UX Copy Rewrite — Onboarding Flow
LibreOffice:
First-Launch Experience
Analysis and rewrite of the onboarding dialog box that appears on first launch of application on desktop — examining how copy and interface structure fail to optimially orient new users.
The Original
This dialog box appears the first time a user opens LibreOffice after a fresh install. It is the product's first impression — and its first opportunity to introduce the user to the product, or lose them by lack of orientation.
Welcome to LibreOffice!
✕
Welcome
User Interface
Appearance
Options
○ Standard Toolbar
○ Tabbed
○ Single Toolbar
○ Sidebar
○ Tabbed Compact
○ Groupedbar Compact
● Contextual Single
Preview
The Contextual Single interface shows functions in a single-line toolbar with context-dependent content.
What's Wrong
01
The title does nothing. "Welcome to LibreOffice!" is a label, not a welcome. It establishes no warmth, sets no expectations, and tells the user nothing about what they're about to do or why it matters. A welcome should orient — this one just announces.
02
The choice is premature and jargon-heavy. A user who just downloaded a word processor is being asked to choose between "Groupedbar Compact," "Tabbed Compact," and "Contextual Single" before they've opened a single document. These are developer names for UI patterns — not descriptions a new user can act on. Only "Standard Toolbar" communicates anything, adn that depends on what they've used in the past. This allows past experience with other products to set the expectations for the new user.
03
The preview is too small to be useful, and does not provide a screen-wide preview of the options. The point of a preview is to show the user what they're choosing, and giving the user a chance to form their own context, within which they'll be working. A decontextualized three-item menu bar tells a new user nothing about how any of these options will feel in actual use — which is the only thing they need to know.
04
"Apply" and "Next" signal nothing. Apply what? Next to where? There's no indication of how many steps exist, what they cover, how long they will take, or what happens if you just close this dialog box entirely. The user is navigating blind.
05
The tab structure assumes intent the user doesn't have. Presenting "User Interface" and "Appearance" tabs on a first-launch screen assumes the user arrived with a configuration agenda. An agenda that may not have existed until the user was forced by the product to manifest one. This agenda is a continuation of whatever word processing products came before. Where distinguishing itself from other products could be an opportunity, here it becomes a liability. The user's experience is shaped by other products, rather than this product.
The Rewrite
The rewrite collapses seven jargon-labeled options into three plain-language choices, names each by what it does for the user rather than what it's called internally, and adds the reversibility signal that makes the choice feel low-stakes.

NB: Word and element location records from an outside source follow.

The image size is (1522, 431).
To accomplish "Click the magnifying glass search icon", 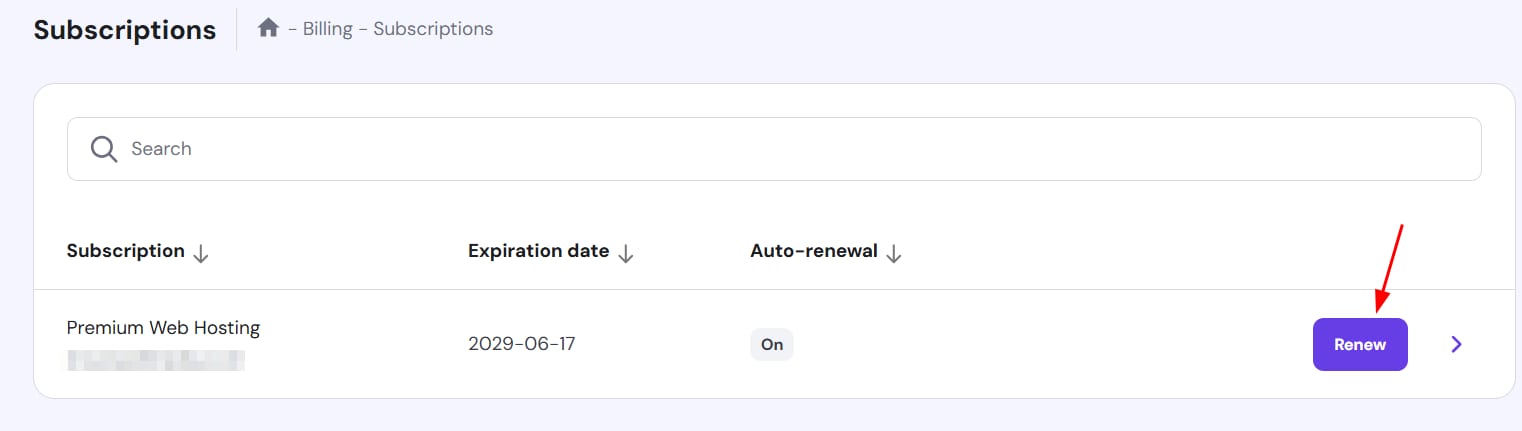I will [x=104, y=149].
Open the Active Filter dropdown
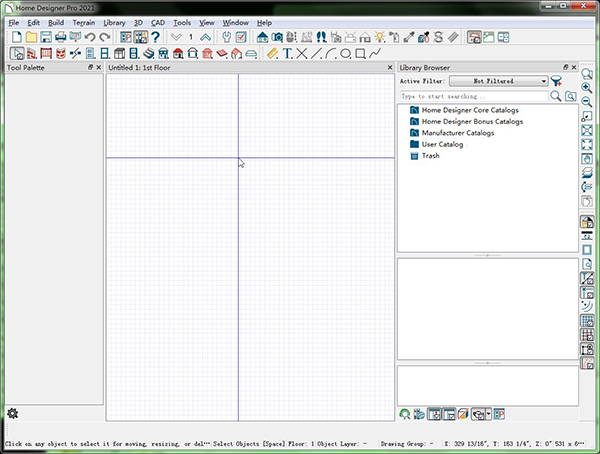The image size is (600, 454). pos(498,80)
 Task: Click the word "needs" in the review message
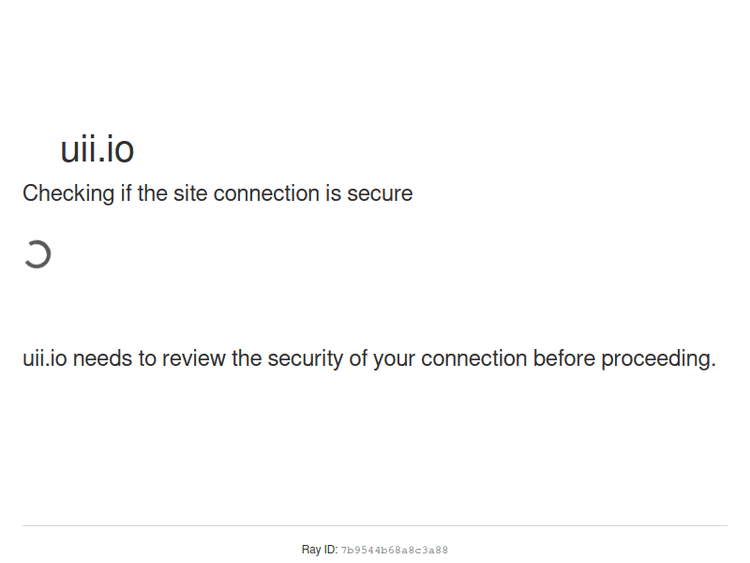click(x=101, y=359)
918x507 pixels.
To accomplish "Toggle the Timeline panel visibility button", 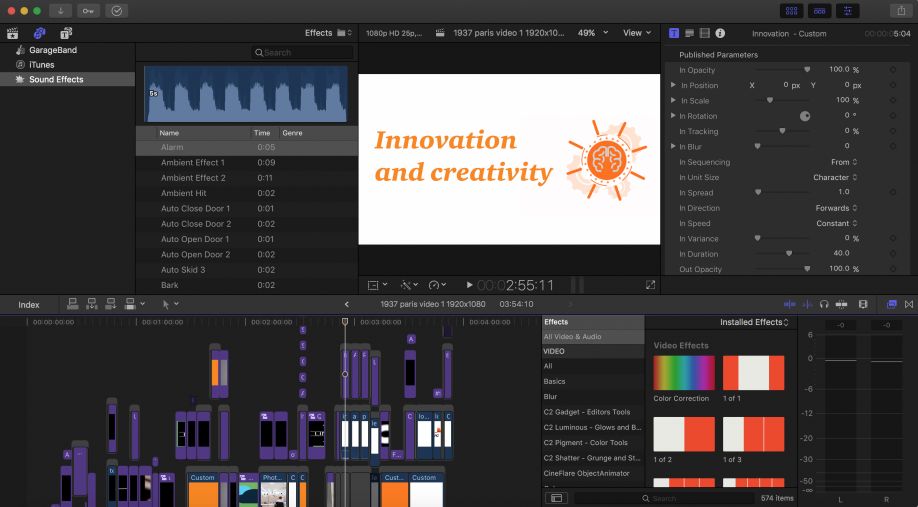I will [x=818, y=10].
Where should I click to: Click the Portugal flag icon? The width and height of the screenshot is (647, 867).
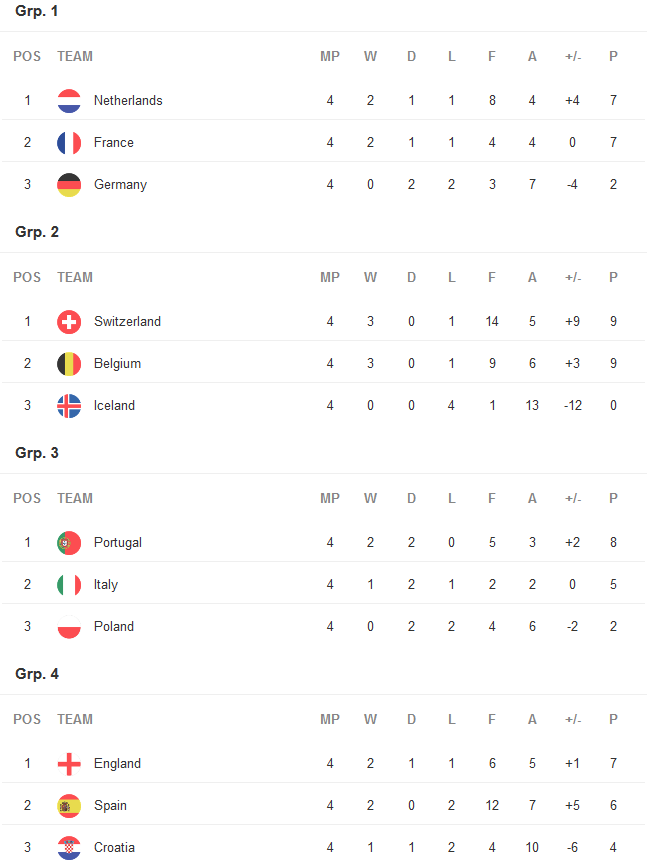coord(69,543)
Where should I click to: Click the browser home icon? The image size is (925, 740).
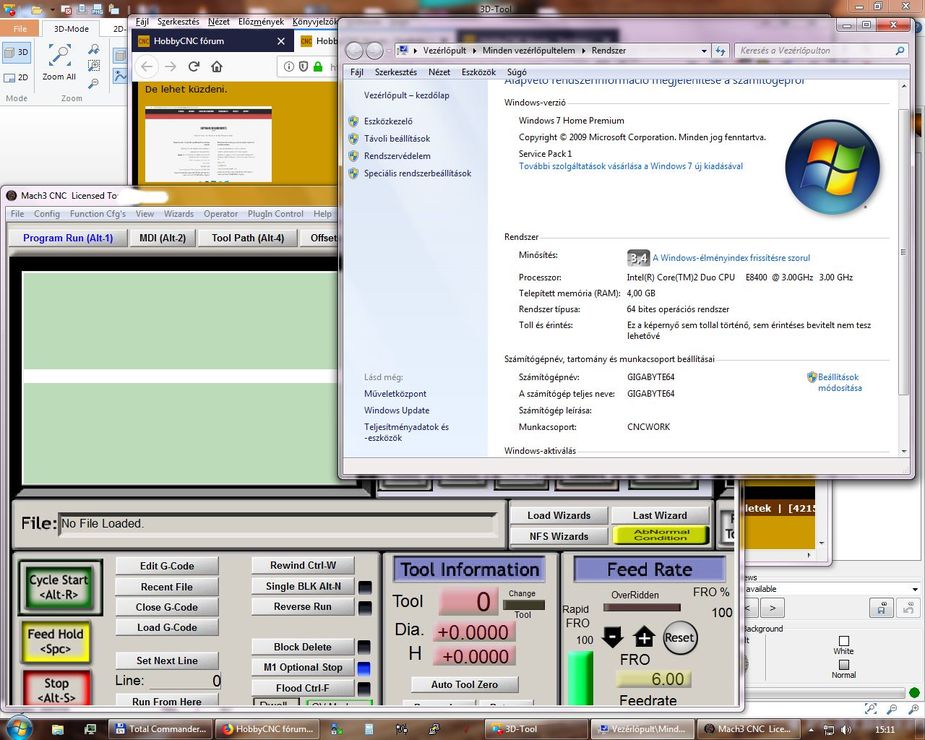click(x=217, y=67)
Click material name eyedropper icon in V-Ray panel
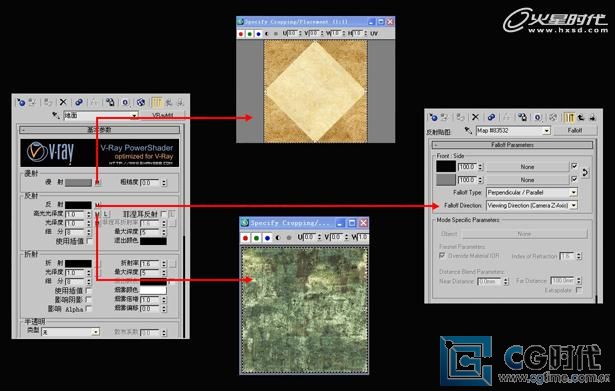This screenshot has height=391, width=615. pyautogui.click(x=56, y=115)
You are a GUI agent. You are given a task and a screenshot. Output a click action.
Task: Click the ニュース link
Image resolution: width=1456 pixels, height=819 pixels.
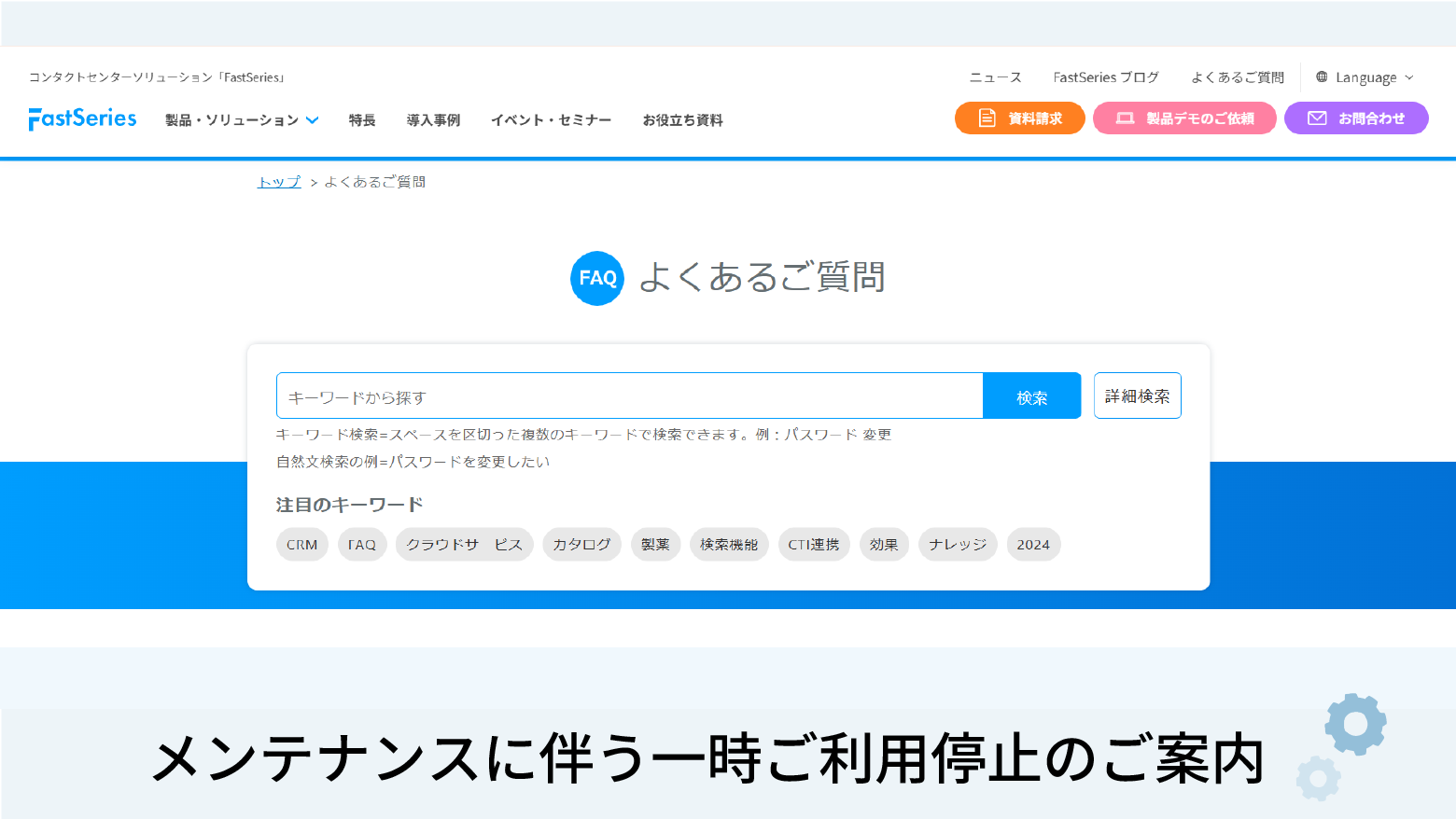tap(995, 76)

Step 1 of 3 — About a minute total
✕
How do you want your toolbar to look?
Pick what feels right — you can change this any time in View → User Interface.
Classic
A traditional toolbar across the top. Familiar if you've used Word or older LibreOffice.
Tabbed
Tools organized into tabs by task — like Microsoft Office's ribbon layout.
Minimal
Just what you need, when you need it. More writing space, fewer distractions.
Not sure
We'll use Classic for now. Easy to change later.
What changed and why: Seven options became four — three real choices plus an explicit "not sure" that removes the pressure to decide, with guidance on changing later. Labels name what each option does for the user, not what it's called in the codebase. "You can change this any time" converts a commitment into a preference. The step counter ("Step 1 of 3") makes the process legible, finite, and chronological. "Skip setup" gives the user an exit without forcing them through something they didn't ask for.